The Bill that was passed containing the new Expungement law is on the web. Here's what it says:EXPUNGEMENT OF CERTAIN CRIMINAL RECORDS (Sections 488.650,
561.026, and 610.140)
"A person is allowed to apply for the expungement of certain criminal
records after 10 years have elapsed for a specified misdemeanor and 20 years have elapsed for a specified felony since the person has completed his or her imprisonment or and period of probation or parole if he or she has not been found guilty of any misdemeanor or felony, except specified traffic violations, during that time and has paid any amount of restitution ordered by the court
, the circumstances and behavior of the petitioner warrant the expungement, and the expungement is consistent with the public welfare.

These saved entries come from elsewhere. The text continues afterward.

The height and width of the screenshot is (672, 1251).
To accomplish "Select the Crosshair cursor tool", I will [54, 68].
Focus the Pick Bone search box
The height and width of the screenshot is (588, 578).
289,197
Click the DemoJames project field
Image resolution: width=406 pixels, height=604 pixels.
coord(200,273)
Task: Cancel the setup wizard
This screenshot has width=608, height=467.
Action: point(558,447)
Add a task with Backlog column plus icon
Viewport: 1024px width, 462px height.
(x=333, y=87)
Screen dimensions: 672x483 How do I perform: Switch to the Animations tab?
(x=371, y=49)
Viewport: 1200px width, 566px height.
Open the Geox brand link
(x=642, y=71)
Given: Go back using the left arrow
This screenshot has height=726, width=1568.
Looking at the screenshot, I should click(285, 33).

Any person may apply to any court in which he or she was found guilty of any felony or misdemeanor offense of passing a bad check under Section 570.120, fraudulently stopping payment of an instrument under Section 570.125, or fraudulently using a credit or debit device under Section 570.130; any misdemeanor offense of negligent burning or exploding under Section 569.065, negligently setting a fire under Section 569.067, second degree
tampering under Section 569.090, second degree property damage under Section 569.120, trespass in the first degree
under Sections 569.140 and 569.145, gambling under Section 572.020, or drunkenness or intoxication
under Section 574.075; or any class B or C misdemeanor offense of peace disturbance under Section 574.010 for an order to expunge the records of the arrest, plea, trial
, or conviction. A person may apply to have one or more eligible offenses expunged if all the offenses are listed on the petition. The petition must name as defendants all law enforcement agencies, courts, prosecuting or circuit attorneys, central state repositories of criminal records, or others whom the petitioner has reason to believe may possess the records subject to expungement.
If the court enters an order of expungement, a copy of the order must be provided to each entity named in the petition, and each entity must destroy any record in its possession relating to any offense listed upon receipt of the order. Once expunged, the court records and files will be confidential and only available
to the parties or by order of the court for good cause shown.
The expungement also restores all rights to the person as if the crime had never occurred. The central repository must request the Federal Bureau of Investigation
to expunge the records from its files. However, a person granted an expungement must disclose any expunged offense when the disclosure is necessary to
complete certain applications for professional licenses, certificates, or permits issued by the state; any license issued by the Missouri Gaming Commission; or paid or unpaid employment with an entity licensed by the commission, any state-operated lottery
, or any emergency services provider, including any law
A person may be granted more than one expungement but may be granted only one expungement from the same court. The clerk of the court is required to assess a $100 surcharge on all petitions for expungement. Moneys collected are payable to the General Revenue Fund
So basically, a misdemeanor must be over for at least 10 years and must appear on the list above for you to be eligible for an expungement and then only if during that time there are no other offenses except for traffic offenses.
It would appear that you pled no-contest or took an Alford plea. However, in all respects but one, the sort of plea you took is a conviction and is punished as if you'd pled guilty. The one exception is that your plea cannot be used as an admission in a civil suit.
So about the only way to soften the effects of this on your record would be to apply for a pardon from the governor. This is nothing that would erase your record, but it would at least display as having been pardoned by the state's highest ranking political office, which can still help ease problems of discrimination. You can read more about a pardon here.
They are difficult to get, but it's free to apply for one and you don't need a lawyer, so there's no reason not to give it a try.
I'm sorry for being the bearer of bad news but Missouri clearly wants its crimes to stick.
The list of felonies and misdemeanors that are eligible are in the statute above. You would have to petition the court naming every agency that may have a record of this conviction as a defendant. It would probably be a good idea to have a lawyer to prepare the petition and to represent you at the hearing, since there really are no guidelines to follow except the statute itself above.